Gianna Giancarlo talking to audience at San Francisco Design Week

Indi Young, independent consultant, author and former co-founder of Adaptive Path in San Rafael, CA

Careful Listening. Next was Indi who spoke about her work uncovering unintentional biases impacting women (and others) in the workplace. She emphasized the practice of careful listening to learn how our language is not just hurting feelings but limits the potential of individuals and communities. Instead of a solution-based talk, this was more focused on the nature of the problem. She included a participatory exercise of raising a hand when audience members have experienced a type of situation.

Karen Newman, Director, Program Management at Hero Digital recounts this exercise, “Indi’s request for each of us to pause and reflect on how our perception of ourselves and others impacts our actions was profound. For example, when she asked ‘How many of you feel like you’ve got it all together?’ only one person raised her hand.

This moment was a reflection of pause and it allowed for all to be mindful of our language and interactions in a world full of variety – with the hopes that with careful listening and speaking will lead to change and understanding.

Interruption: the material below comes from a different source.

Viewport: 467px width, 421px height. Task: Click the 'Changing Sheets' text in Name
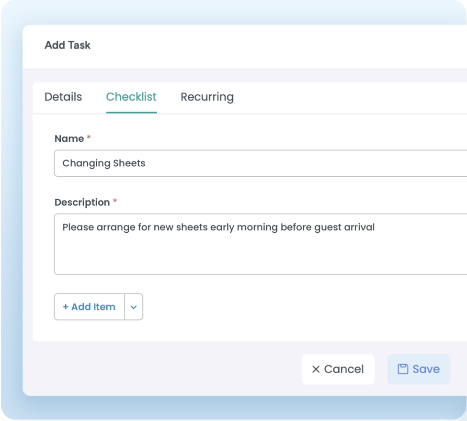pyautogui.click(x=104, y=163)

Indi Young speaks to audience at San Francisco Design Week event

Alaina Shearer, founder of Together Digital

Overcome Challenges. Last but certainly not least, Alaina delivered an animated speech that had the crowd engaged. She shared several stories about her past experiences with workplace discrimination. The stories she shared were pretty egregious; however, she managed to focus on overcoming them and finding personal direction. She has not been afraid to tackle problems head-on and has repeatedly refused to settle for the gender stereotyped box she’s been asked to fit into.

These included her time working in broadcast radio which apparently has a personality pattern called “the dick, the doofus, and the deer.” She was hired to play the deer but was very candid and outspoken about her topics. Eventually, they gave her a script and muted her microphone until it was her appointed time to talk. Leaving that she’s had managers come onto her and HR powerless to do anything despite it being a slam dunk of a case.

Finally, she found her sweet spot and started her own successful agency. To scale, she experimented with hiring on male sales leaders. She was frustrated that while the business skyrocketed, clients would only really talk to the man when it was Alaina who was the brains.

Eventually, she was enraged enough to take on the challenge on behalf of all women and started an organization called Women in Digital; and for legal reasons renamed it TogetherDigital. She holds participatory workshops at chapters around the country, and we were treated to one during the networking time.

Alaina Shearer speaking to San Francisco Design Week event attendees

Moving Forward

To end the night, Hero Digital Executive Creative Director, Todd Zerger, moderated questions of his own and from the audience, and Hero Digital CTO Tony Rems presented about the history of wine and our selection of twelve wines from around the world – all from wineries that are owned or run by women for women to thrive.

Zerger reflects on his time at the event: “As I wandered around, people were sharing stories and laughter, serious faces of support, and of course LinkedIn information. During this time, Alaina started an exercise she calls “Ask and Give” in which the participants ask for and give support. I listened to a woman who felt she was ready for a promotion but lacked the confidence to pursue it assertively. The assembled group of women were all sharing their personal stories and encouraging her.

In the end, she was almost tearful saying that she was still scared but mostly because she now knew that she was going to ask and champion her own cause. It was pretty humbling because I don’t think men support each other in this way. Women’s solidarity is a powerful advantage that seems to be starting to pay off despite the institutionalized biases that have been in effect for so long.

Overall, we were thrilled to host an incredible night of changemakers that will have an impact within the workplace, and we are looking forward to more amazing conversations that will change the ratio and create a more gender equal workplace.